冷静になろうとしたウィルは、『リインバウム世界史』の冒頭の文章を暗唱し、更にレーセーの滴を頭にかけ、 ただ時間が過ぎるのを待った。
だが、必要なのは暗唱でも、レーセーの滴でもない。
あえて言うならミーナシの滴だったのかもしれない。
「ん……まぁ……でも、お互い知らない仲でもないですしね♪」
「! っ、いつ僕達がそんな仲になったって言うんですか、人聞きの悪い!!」
嬉しそうに話すアティに、鬼の首を獲るかの勢いでまくしたてるウィル。
「もういいから、貴方は自分の部屋で寝てくださ……」
「………」
上目遣いに、今にも涙が零れそうな潤んだ瞳。
(先生……それは反則です……)
訴えるようなアティの眼差しにあっさり折れたウィルは、降参です、というジェスチャーの後、彼女の額にそっと口付けた。
「……今日だけ、ですからね?」
「〜〜〜っ、はい!」
途端、アティの表情がパアッと明るくなる。まるで花が開くかのように。
照れくさそうに頭をかいて、背を向けるウィルだが、やはりそこは少年というべきか。
詰めが甘かった。
「ッ?! うわぁ! ちょ、先生……なに、を!! ……………○△□×?!」
今日だけ、の意味を無理やり履き違えたアティの手に、ウィルが堕ちるのは時間の問題だったという訳で。
そうして、また二人は朝を迎える。


「よう、ウィル。おつかれさん」
「あ、カイルさん。お疲れ、って……?」
大あくびで食堂に向かうウィルの背中を、ぽんと叩いたのは、海賊船の船長にして力自慢の筋肉男、カイルだった。
だが彼はその質問に答えず、黙って親指をテーブルの方へと指す。
朝だというのに、並べられた豪華な食事と、そして―――赤飯。
「先生、今日はなんのお祝い?」
サラダのエビをつまみながら、ニヤニヤと尋ねるソノラに、アティは頬を染め、顔を覆う。
「お、お祝いだなんて……そんな……!」
が、アティは呆然と立ち尽くすウィルの姿を視界に捉え、さらにその頬を赤く染めた。
ウィルからパッと視線を外し、「な、なんでもありません」と俯く姿に、誰が間違うというだろうか。
(……疑ってくれと言ってるようなもんじゃないか……)
「あら〜、ウィル。……オメデト」
「おめでとうございます、ウィル」
口々に言い、通り過ぎていく仲間達。
「……赤飯、何度目だったっけな?」
カイルは遠い日、アティに惚れていた頃の自分を思い出し、懐かしさに微笑む。思えば報われない恋だった。
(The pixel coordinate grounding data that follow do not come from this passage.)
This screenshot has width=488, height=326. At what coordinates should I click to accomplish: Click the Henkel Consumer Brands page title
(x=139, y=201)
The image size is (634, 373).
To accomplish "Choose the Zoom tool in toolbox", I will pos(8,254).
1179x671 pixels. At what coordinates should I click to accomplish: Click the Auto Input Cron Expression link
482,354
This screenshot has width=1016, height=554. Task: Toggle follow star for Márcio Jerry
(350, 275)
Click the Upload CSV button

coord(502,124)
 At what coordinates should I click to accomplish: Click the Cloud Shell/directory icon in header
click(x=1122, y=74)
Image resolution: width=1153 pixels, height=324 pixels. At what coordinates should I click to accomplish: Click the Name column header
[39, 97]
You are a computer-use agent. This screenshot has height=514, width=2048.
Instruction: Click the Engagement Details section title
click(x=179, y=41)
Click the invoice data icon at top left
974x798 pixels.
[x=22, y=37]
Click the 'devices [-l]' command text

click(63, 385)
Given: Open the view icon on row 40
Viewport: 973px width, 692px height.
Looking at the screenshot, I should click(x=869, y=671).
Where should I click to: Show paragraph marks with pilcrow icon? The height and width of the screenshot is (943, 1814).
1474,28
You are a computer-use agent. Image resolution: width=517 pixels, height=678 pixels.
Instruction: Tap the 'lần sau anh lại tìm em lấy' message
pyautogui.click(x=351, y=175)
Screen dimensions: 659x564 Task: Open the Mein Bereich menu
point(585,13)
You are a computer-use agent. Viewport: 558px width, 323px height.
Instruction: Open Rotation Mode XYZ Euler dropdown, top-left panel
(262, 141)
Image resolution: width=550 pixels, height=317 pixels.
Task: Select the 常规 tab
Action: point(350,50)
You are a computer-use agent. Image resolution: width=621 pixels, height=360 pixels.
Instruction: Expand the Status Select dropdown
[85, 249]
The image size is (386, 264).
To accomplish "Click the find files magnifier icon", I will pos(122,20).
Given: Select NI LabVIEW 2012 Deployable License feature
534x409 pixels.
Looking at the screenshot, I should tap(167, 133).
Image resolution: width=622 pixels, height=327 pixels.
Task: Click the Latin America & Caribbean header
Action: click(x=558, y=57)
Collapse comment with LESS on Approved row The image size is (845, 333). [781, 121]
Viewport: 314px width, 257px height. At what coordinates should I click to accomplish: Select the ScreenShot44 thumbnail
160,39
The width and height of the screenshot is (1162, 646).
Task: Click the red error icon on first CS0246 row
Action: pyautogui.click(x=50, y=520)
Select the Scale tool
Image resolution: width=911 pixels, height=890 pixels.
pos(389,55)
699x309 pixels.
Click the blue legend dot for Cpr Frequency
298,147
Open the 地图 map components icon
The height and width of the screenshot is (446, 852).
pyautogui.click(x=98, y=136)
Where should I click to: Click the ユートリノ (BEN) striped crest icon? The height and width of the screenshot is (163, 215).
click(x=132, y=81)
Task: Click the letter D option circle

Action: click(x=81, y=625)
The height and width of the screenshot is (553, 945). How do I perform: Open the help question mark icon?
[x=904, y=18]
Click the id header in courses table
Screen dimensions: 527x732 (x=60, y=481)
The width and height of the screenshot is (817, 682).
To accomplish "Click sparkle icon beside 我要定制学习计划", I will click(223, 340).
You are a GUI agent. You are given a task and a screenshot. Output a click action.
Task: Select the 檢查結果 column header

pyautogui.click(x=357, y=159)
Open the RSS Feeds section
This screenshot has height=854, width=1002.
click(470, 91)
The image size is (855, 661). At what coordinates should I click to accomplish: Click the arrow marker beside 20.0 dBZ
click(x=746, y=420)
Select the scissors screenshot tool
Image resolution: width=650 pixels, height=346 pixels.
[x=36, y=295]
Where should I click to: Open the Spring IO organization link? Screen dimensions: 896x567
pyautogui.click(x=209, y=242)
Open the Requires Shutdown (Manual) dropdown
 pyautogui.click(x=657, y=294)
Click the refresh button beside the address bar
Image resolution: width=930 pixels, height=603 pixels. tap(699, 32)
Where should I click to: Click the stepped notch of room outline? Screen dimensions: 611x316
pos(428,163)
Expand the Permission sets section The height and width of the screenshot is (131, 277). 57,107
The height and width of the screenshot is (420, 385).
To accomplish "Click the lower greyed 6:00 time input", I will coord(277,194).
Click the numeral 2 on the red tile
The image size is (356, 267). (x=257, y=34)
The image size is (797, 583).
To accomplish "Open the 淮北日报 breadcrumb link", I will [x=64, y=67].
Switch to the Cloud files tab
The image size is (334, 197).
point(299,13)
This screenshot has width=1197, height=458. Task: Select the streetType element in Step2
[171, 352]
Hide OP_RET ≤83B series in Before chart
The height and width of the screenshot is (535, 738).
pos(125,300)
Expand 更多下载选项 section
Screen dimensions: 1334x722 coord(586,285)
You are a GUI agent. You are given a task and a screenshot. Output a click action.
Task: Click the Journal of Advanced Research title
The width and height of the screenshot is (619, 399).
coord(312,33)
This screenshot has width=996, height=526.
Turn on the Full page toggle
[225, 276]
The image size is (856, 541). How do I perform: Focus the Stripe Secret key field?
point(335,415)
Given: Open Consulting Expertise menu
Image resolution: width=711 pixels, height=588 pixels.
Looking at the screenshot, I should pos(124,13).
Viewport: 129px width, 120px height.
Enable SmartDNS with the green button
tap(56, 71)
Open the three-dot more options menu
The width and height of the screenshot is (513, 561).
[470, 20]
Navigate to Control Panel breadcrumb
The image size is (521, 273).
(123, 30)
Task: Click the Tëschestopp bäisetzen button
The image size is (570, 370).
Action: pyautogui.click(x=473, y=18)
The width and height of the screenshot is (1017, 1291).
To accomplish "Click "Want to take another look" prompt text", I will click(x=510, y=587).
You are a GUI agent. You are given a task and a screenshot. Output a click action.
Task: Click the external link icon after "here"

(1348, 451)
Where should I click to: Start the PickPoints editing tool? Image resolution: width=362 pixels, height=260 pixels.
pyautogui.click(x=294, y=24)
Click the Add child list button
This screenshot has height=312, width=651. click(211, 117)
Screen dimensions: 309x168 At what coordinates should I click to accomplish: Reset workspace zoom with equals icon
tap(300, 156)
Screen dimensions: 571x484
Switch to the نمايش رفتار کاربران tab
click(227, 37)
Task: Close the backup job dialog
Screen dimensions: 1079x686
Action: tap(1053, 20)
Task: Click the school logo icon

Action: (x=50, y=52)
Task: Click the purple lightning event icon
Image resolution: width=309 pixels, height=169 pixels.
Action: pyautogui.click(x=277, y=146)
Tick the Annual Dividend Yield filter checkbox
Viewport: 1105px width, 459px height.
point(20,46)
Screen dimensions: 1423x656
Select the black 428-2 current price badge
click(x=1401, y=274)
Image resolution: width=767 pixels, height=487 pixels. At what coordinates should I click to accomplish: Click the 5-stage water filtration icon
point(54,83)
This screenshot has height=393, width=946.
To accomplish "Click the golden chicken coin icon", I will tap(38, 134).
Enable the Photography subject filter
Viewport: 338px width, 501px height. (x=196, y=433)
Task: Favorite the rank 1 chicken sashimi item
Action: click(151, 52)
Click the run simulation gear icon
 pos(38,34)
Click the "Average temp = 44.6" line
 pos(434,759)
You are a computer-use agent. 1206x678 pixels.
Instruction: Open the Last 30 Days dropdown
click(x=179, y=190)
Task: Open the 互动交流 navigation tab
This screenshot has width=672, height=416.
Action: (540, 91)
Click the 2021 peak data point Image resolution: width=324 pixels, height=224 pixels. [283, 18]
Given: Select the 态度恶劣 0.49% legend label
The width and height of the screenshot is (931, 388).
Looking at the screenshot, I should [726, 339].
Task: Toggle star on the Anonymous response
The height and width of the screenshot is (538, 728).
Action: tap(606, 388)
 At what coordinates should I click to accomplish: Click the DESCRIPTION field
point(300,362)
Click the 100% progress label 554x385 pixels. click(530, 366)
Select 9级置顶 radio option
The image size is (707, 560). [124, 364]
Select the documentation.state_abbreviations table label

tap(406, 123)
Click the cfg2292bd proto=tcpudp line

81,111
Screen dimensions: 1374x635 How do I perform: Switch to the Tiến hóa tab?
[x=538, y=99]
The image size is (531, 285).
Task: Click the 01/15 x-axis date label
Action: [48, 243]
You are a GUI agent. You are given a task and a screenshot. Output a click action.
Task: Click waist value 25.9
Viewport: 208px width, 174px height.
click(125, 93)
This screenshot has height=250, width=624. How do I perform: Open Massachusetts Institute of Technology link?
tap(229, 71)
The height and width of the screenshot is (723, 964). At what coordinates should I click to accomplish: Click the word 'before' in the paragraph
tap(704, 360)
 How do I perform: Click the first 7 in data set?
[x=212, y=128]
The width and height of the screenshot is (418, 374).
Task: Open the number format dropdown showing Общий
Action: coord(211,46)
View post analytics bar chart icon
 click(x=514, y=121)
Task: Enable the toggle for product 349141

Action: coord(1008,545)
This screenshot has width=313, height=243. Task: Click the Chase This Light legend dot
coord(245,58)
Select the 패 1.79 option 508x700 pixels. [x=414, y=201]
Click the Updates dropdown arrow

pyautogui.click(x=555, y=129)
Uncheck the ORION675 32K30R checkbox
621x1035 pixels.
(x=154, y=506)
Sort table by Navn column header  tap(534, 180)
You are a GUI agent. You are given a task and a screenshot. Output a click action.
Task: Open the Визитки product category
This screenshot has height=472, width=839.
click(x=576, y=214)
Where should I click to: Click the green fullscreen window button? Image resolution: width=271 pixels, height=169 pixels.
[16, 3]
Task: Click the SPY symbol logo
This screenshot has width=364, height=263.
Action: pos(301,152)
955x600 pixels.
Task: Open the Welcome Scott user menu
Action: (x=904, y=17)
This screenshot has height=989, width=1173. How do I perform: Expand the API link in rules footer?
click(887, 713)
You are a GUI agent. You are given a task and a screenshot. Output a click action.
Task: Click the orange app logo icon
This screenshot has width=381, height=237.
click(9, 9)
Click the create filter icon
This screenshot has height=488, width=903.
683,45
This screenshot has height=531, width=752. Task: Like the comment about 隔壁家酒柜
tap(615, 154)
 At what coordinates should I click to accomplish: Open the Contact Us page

「……もう、たくさんだ………こんなとこ、出てってやる……っ!!」

そう言って飛び出すのも、もはや日常茶飯事。
こうして島の平和な一日が、また今日も始まる。

end





暴走し始めました、アティさん……。
どうも短くまとめられなかったので、シリーズ化してしまうかと……。